Halahan observó que el muro de escudos de las tropas defensoras se detenía y los hombres que los habían empujado desenfundaban las espadas y anclaban las flechas a la cuerda de los arcos.

Dirigió el catalejo hacia los escudos de asedio enemigos y enfocó la lente.

Había movimiento. Los comandos salían en tropel del cobijo de los parapetos y enfilaban por el extenso tramo de puente que mediaba entre ellos y la Guardia de Tume. Halahan contó cuatro escuadrones según iban distribuyéndose en pelotones más o menos dispersos que buscaban resguardo en las barandillas.

Uno de ellos cayó cuando los francotiradores apostados en la torrecilla izquierda abrieron fuego. Los hombres congregados en su balcón los imitaron y empezaron a disparar. Encima, los cañones daban sacudidas y arrojaban sus balas. Los comandos avanzaban bajo los disparos con una determinación inquebrantable.
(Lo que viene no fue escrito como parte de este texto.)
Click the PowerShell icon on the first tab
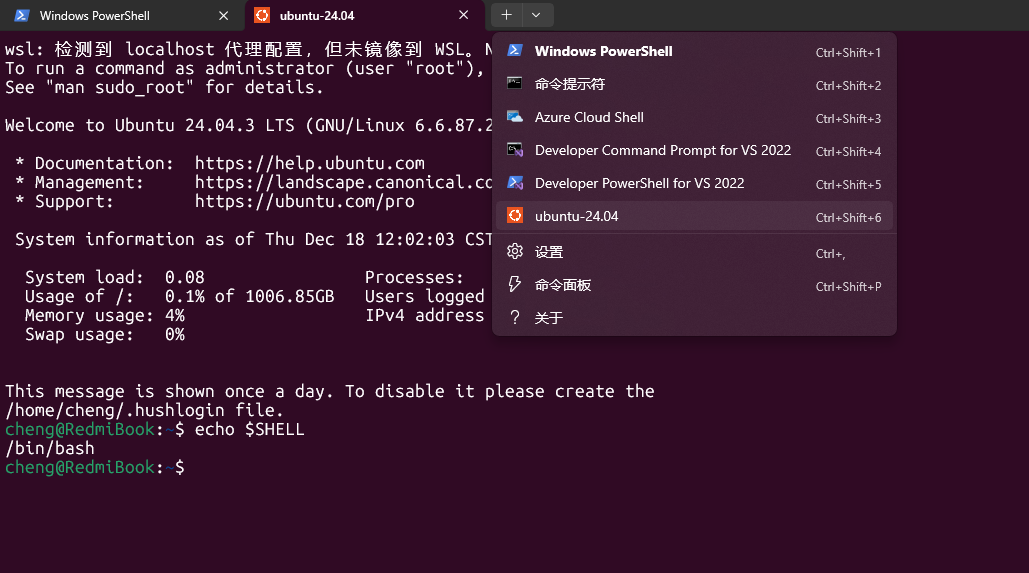This screenshot has height=573, width=1029. pyautogui.click(x=21, y=16)
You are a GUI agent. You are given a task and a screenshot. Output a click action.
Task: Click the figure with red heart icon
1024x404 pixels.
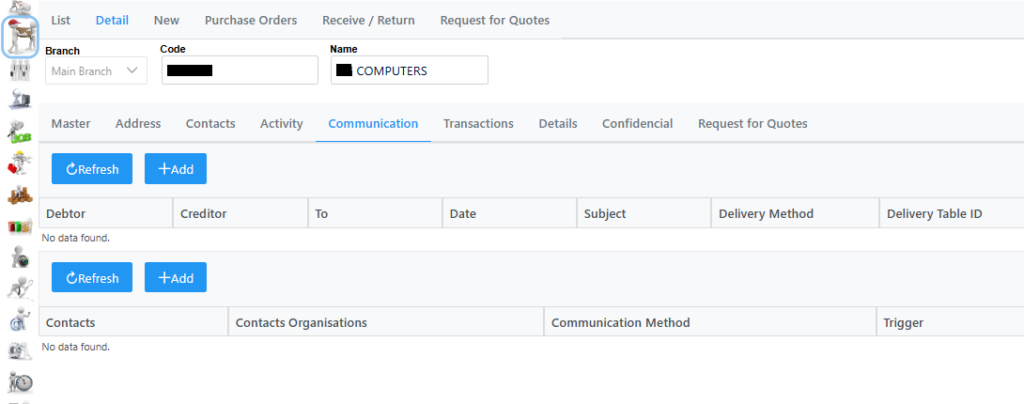tap(19, 163)
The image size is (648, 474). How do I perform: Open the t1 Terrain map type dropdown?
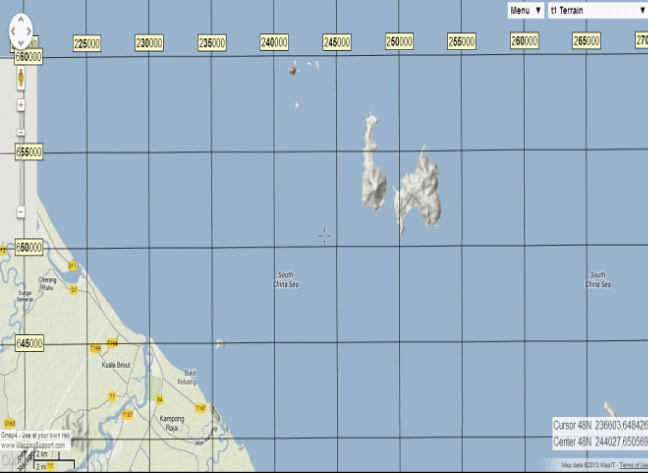point(596,10)
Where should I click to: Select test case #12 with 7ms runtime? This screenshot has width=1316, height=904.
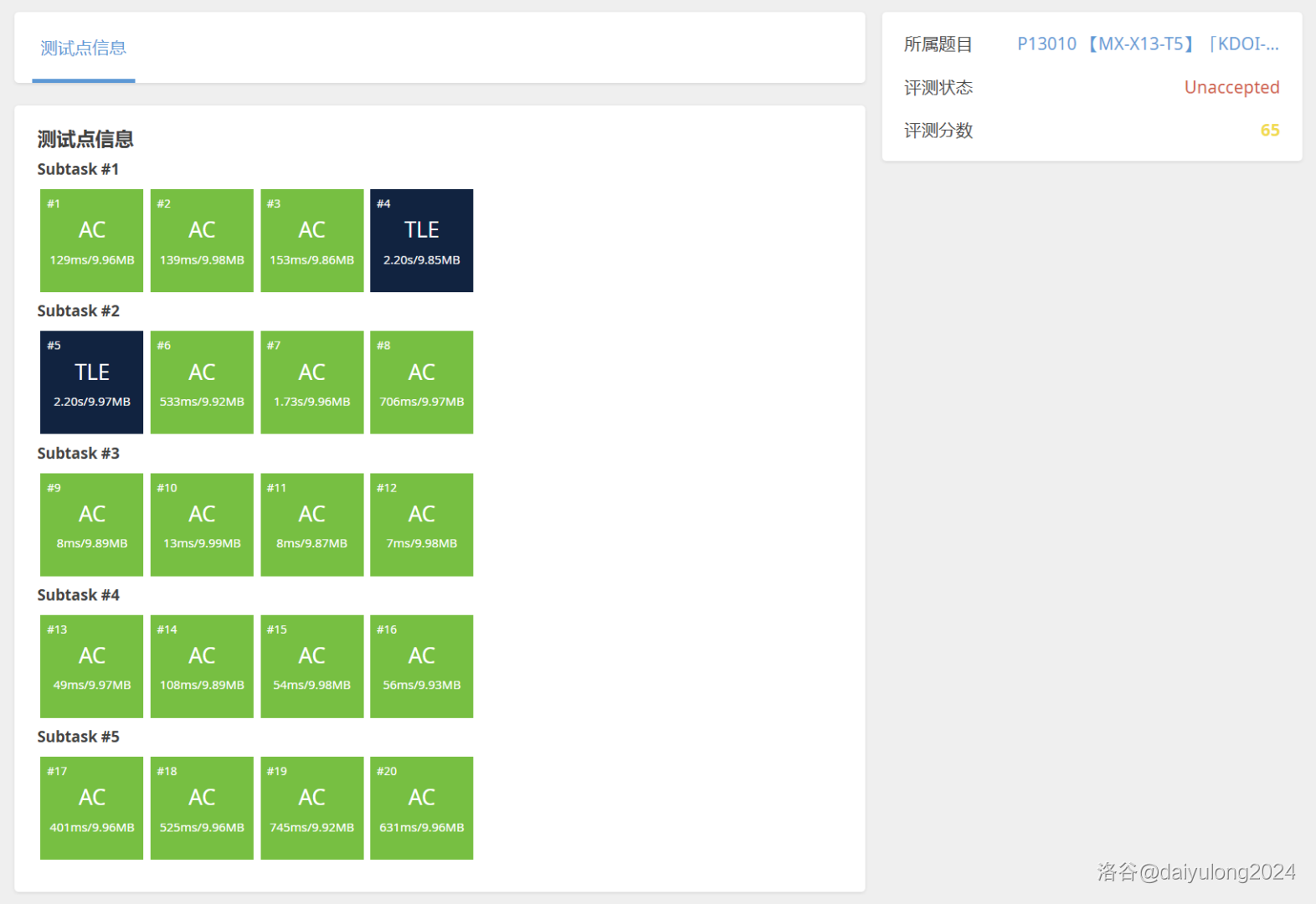coord(421,525)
Halahan volvió a enfocar con su anteojo a la Guardia de Tume. Uno de los sargentos se había dado la vuelta y hacía señas a los hombres que acarreaban las tinajas de aceite. Todavía lo separaba una distancia considerable del que tenía más cerca; aun así, el soldado se detuvo y echó un vistazo hacia sus compañeros, que avanzaban en fila india detrás de él. El sargento gritó algo. El soldado desenfundó la espada y partió de un tajo la boca de la tinaja; y el aceite se desparramó por el puente.

—Todavía no, idiotas —dijo entre dientes Halahan, y entonces vio que el resto de los soldados también sacaba las espadas y partía las tinajas. Y mientras mordisqueaba la boquilla de su pipa apagada, el peor de sus presagios se desplegaba ante sus ojos.

Una granada cayó delante de los escudos de asedio de las tropas defensivas, y los hombres se agacharon envueltos por una humareda.

El sargento emergió dando tumbos de la nube de humo, insistiendo en las señas que hacía con las manos y en los gritos. Un arquero probó fortuna y disparó una flecha contra los comandos mientras los soldados de la Guardia de Tume se posicionaban a empellones detrás de los escudos.

Se produjo otra explosión, en esta ocasión detrás del muro de escudos, y salieron hombres disparados en todas direcciones. En ese mismo momento, un objeto llameante se dirigió rodando hacia el más adelantado de los soldados que estaban vaciando las tinajas. El hombre se quedó boquiabierto mirando el objeto que cruzaba el charco de aceite botando y le prendía fuego. Las lenguas azules de las llamas se tornaron rápidamente furiosas llamaradas rojas y amarillas que se propagaron por las maderas del puente. El soldado dio media vuelta para huir, pero el fuego ya se había adueñado de su cuerpo, así que echó a correr como una antorcha humana hacia la barandilla y se arrojó en picado al agua cristalina, agitando los brazos como un poseso.

Halahan siguió mordisqueando su pipa mientras observaba cómo una sandalia llameante se quedaba flotando en la superficie mientras su dueño se hundía hacia las profundidades del lago.

—Por el amor del Necio —entonó Hoon, enderezándose para levantar la vista de la mira de su fusil.

Halahan bajó su preciado catalejo y examinó el puente directamente con los ojos. La construcción estaba en llamas, al menos la mitad más cercana a la ciudadela; y los hombres chillaban y se arrojaban al agua convertidos en bolas de fuego. Los soldados de la Guardia de Tume apostados tras los escudos se empleaban a fondo para contener a los comandos, acuciados por su ataque y por las llamas que rugían a su espalda.